Joe was a hardworking woodcutter. His father had taught him his trade. He knew the importance of keeping his tools, axe and crosscut saw sharp so that his productivity would be high. Joe would go to periodic workshops with other woodcutters to keep his knowledge of axe and crosscut saw up to date. His prices had gone up steadily over the years. He claimed it was only to keep up with the inflation rate but in fact his prices had gone up at more than twice the rate of inflation. So, his was a record of steady and dramatic decline in productivity.
While Joe worked as hard as ever he found his prices couldn’t compete with woodcutters who were employing better methods to cause improved productivity. Thus, with time his business began to decline as only those customers that he had locked in to long term contracts would buy his wood. As those multi-year contracts expired he knew his business would decline even more.

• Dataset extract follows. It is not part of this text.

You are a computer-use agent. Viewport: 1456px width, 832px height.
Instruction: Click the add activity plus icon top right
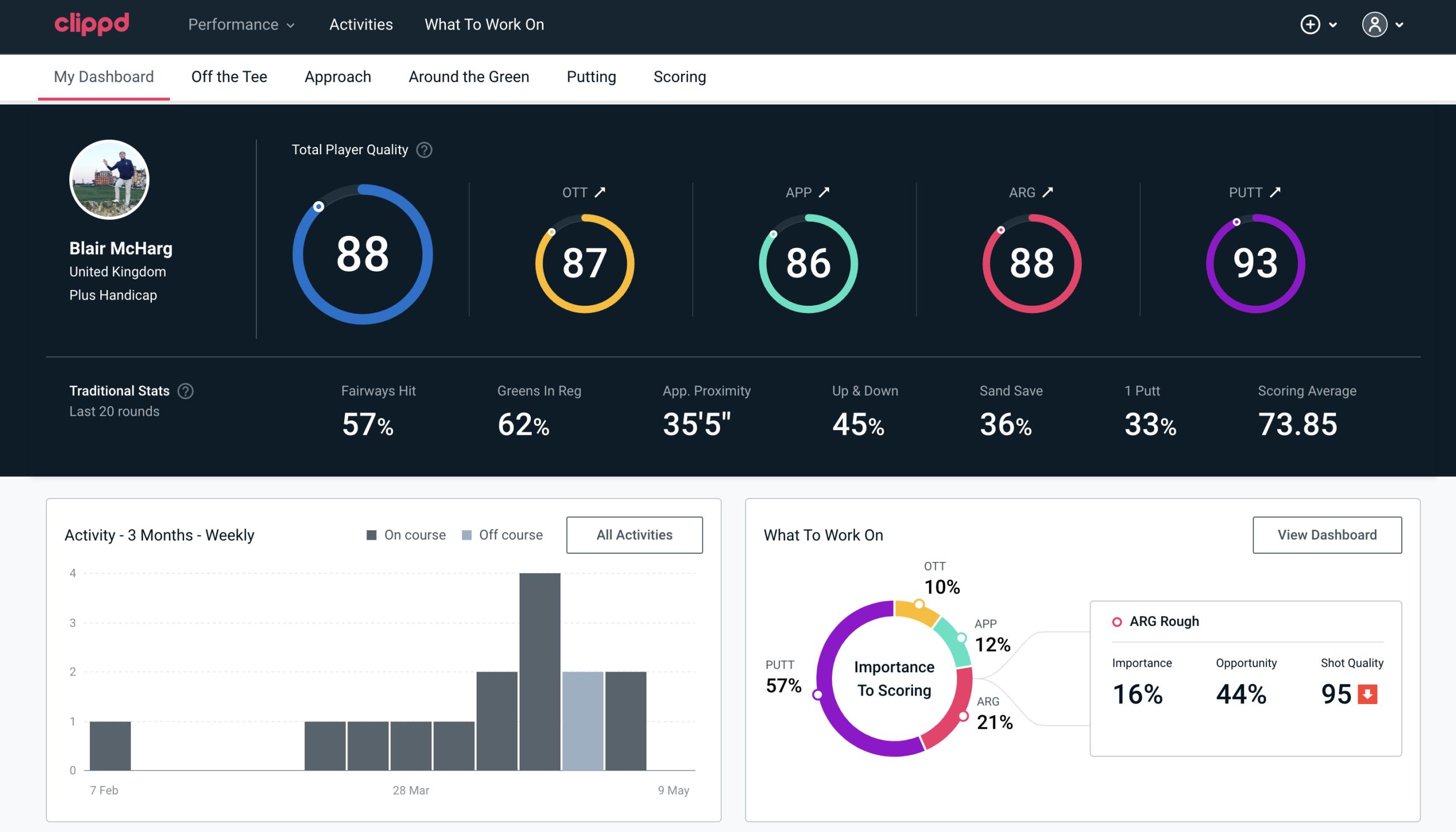pyautogui.click(x=1310, y=24)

Joe formed a trade group of other woodcutters using axe and crosscut saw to lobby politicians and support those politicians for election who agreed to work to fix the price of wood products so that they didn’t have to compete. Because they were so frustrated, they even engaged in the occasional act of intimidation to make their point. They launched an advertising campaign extolling the virtue of their product and how their methods didn’t pollute the earth with chainsaw exhaust. They were careful to compare their productivity to others who used the same unproductive methods they favored. In this way they put the best face on their low performance. Their advertising theme was, “Would Paul Bunyan stoop to using a chainsaw?” They had some success over time but as more and more states enacted laws permitting free choice in the buying of wood products, the economic prospects for Joe and his fellow trade group members declined steadily.
Now to Education
Is education different than Joe and his axe and crosscut saw friends? Not at all. The educator ranks are working as hard as Joe and his fellow woodcutters to preserve unproductive processes. They fear anything that doesn’t conform to the scientifically incorrect content they learned in education school which is continually reinforced by professional development classes and faulty research.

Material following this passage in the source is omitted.